I really don’t understand what is up with your attitude, definitely didn’t expect this kind of behaviour on the marijuana forums. And you definitely are being rude for no real reason. AND YOU ARE A FIRST TIME GROWER. And you are giving me shit, because you used google and bought what was suggested to you by others, a recipe you followed to the letter because you probably actually don’t have any experience growing plants, and are just being hot headed and overly proud!

I’v worked on the garden ever since i’v been 15 (7 years), planting different vegetables including tomatoes. Do you think growing tomatoes is easy, especially without pesticides? BUT YOU CAN DO IT. The plants are stronger than you think and you are exaggerating! Even if the plants die i lose 40€ of seeds, better than hundreds on equipment. STOP being so narrow minded! I respect your opinion, but don’t force it on me, especially by being rude when it is uncalled for!

All i want to know is a simple math question. Can a plant successfully grow if (t 15-25°c) + regular watering + 3 weeks 18/6 later 12/12 + 600w HPS + linked lights yes/no? And if no, why not?
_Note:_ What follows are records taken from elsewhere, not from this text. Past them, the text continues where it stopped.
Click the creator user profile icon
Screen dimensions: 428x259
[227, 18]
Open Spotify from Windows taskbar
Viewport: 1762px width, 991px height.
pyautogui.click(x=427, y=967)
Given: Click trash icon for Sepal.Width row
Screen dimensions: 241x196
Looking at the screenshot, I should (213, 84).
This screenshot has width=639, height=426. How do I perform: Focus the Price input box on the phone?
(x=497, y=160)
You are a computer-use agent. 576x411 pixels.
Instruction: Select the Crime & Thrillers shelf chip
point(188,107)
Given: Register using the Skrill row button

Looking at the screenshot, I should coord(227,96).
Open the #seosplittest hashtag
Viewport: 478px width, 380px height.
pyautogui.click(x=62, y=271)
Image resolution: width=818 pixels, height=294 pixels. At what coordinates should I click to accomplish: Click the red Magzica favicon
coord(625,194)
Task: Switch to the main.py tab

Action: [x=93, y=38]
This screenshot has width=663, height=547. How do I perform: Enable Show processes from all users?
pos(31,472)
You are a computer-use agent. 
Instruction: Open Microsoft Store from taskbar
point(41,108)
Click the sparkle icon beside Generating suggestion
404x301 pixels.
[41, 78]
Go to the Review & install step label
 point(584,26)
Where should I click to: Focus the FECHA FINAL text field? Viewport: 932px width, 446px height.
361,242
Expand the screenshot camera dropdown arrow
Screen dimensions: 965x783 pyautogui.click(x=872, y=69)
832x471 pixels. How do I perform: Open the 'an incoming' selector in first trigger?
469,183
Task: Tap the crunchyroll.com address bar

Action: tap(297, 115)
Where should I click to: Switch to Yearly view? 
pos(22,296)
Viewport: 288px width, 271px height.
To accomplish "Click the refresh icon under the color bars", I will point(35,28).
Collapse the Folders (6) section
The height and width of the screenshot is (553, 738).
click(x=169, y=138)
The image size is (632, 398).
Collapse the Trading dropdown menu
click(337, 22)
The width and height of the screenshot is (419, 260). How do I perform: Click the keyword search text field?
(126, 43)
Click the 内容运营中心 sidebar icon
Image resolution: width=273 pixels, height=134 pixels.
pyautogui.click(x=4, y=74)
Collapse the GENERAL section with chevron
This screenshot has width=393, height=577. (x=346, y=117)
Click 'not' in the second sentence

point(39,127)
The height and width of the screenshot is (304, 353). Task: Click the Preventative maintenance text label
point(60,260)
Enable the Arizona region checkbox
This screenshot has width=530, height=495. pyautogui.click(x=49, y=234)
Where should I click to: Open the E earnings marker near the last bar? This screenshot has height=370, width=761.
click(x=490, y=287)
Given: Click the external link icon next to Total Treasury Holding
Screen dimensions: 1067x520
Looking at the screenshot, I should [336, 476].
You say i should search on google, but you are incapable of telling me yourself. Sometimes it is not the student that can’t understand the lesson, but the teacher that can’t teach it.
I did google it and it says it’s optional! You do know that plants get nutrition from the dirt you buy or the one from the back yard. If you use better nutrition it will grow faster and might produce higher yields, but that doesn’t mean nothing will grow if you don’t use it. And what kind of soil do you think we have, i leave at the country side in one of the greenest countries in Europe with cleanest water. I really think you are exaggerating a bit.